Friday, January 27, 2006

Guilty as Charged


Guilt. We’ve all felt it. My great-grandmother had a black belt in dishing it out. It hovers over you like a cloud, like Eeyore, wandering around the 100 Acre Wood getting a personal rain shower. I’ve tried to avoid guilt. I’ve always made the best decisions I could and not beat myself up over them. Lately, though, it seems hard to avoid.

I’m a person of many interests. I’ve never been one for physical activities or sports, but I can spend hours reading, drawing, painting, writing, cooking…that sort of thing. Lately I’ve started doing some scrapbooking and I dabble in a little home cosmetics sales. This is, of course, on top of my writing, my day job, being head chef and deck swabber.

Really, until about a year and a half ago, writing has been in the hobby category, the same as gardening or scrapbooking. I did whichever I felt like at the time, enjoying my diverse interests. If I didn’t write for three months, that was okay. I wasn’t in the mood. It was just a hobby. I would probably never get published anyway.

Written tasks
a: Say whether each statement agrees with the blog post about guilt, answering yes or no and quoting the words of the post that settle it: (i) The writer has always enjoyed sports. (ii) The writer has recently taken up scrapbooking. (iii) Until about a year and a half ago, the writer treated writing as a hobby.
b: Extend the blog post about guilt with a few more paragraphs, picking up right after its last sentence.
The material that comes next plays no part in any of this.

Record set

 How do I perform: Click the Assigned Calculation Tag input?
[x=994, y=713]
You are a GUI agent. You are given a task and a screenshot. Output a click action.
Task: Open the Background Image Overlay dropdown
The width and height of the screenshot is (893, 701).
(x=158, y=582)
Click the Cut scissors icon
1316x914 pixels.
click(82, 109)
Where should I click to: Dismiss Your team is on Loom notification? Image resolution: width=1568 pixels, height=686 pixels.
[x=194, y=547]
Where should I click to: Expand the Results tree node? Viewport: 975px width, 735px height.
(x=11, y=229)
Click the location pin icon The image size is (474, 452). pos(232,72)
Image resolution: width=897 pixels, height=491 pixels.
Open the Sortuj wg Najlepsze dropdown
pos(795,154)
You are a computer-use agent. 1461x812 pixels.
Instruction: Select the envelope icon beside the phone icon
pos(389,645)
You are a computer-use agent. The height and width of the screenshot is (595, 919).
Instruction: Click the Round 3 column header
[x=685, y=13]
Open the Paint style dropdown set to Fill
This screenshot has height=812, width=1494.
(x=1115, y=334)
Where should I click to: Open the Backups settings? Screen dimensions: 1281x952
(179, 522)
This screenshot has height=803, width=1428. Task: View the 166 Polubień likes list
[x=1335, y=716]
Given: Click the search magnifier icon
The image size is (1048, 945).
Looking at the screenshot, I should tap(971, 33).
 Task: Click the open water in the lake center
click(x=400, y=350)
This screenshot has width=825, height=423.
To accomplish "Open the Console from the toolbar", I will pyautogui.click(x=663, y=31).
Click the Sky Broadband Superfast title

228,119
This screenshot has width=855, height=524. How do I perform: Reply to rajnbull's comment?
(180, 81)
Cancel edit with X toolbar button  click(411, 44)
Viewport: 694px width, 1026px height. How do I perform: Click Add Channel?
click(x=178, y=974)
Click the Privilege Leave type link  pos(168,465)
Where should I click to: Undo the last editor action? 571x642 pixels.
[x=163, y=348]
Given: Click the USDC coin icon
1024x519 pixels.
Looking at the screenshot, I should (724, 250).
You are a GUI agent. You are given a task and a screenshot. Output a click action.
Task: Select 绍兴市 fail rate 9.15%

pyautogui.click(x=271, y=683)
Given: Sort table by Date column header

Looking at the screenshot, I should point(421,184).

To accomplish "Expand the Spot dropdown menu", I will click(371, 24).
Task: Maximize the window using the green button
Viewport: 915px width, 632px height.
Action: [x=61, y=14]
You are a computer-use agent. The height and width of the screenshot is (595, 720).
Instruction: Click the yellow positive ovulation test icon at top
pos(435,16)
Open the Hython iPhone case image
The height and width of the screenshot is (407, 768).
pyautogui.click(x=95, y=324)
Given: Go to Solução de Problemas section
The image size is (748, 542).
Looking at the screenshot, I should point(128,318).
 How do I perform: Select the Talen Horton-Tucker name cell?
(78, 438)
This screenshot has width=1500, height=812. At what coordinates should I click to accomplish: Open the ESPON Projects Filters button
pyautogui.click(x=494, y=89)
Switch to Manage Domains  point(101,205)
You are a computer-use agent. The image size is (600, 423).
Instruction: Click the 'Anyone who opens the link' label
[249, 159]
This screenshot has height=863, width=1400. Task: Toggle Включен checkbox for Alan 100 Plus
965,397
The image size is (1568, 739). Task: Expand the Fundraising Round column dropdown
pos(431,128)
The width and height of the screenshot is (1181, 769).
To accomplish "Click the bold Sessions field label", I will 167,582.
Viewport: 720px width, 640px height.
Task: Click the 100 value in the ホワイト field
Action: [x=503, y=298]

Answers for this exercise
a:
(i) No: "I’ve never been one for physical activities or sports"
(ii) Yes: "Lately I’ve started doing some scrapbooking"
(iii) Yes: "until about a year and a half ago, writing has been in the hobby category"

b:
Fast forward to now. Writing has become as real a job as my day work. I try to do it every day. If I have free time, I dedicate it to my writing, the playground, Heart of Dixie, or reading and reviewing books for one of those. My life has become my writing with the pesky hours I’m forced to dedicate to my job and sleep carved out. I should feel blessed, I guess, since so many others struggle to find the precious moments to write.

The problem, I guess, is that I miss my hobbies. I haven’t scrapbooked in months. I keep getting invitations for all day or weekend crops. Who has time for that? Spring is coming and the garden catalogs are flowing into my mailbox. I suck at gardening, but I try. It’s time consuming as well, something else I want to do, but don’t really have the space to fit it in. I have a copy of the latest Diana Gabaldon book in my bedroom that was loaned to me by Instigator like 3 months ago. If you’re familiar with these books, you know they’re like 1300 pages. I haven’t even read past the dustcover yet.

It really isn’t about time, I guess, but guilt. I feel guilty if I do something other than work on my writing. I used to feel guilty about reading even, but now I allow myself the chance to do that for book reviews, etc. I feel guilty scrapbooking when I know I should be writing. I feel guilty watching Project Runway or falling asleep on the couch watching Law & Order when I should be writing. I know I should have a life outside of my writing, but I feel I’m at such a pivotal career point, I need to focus on it entirely.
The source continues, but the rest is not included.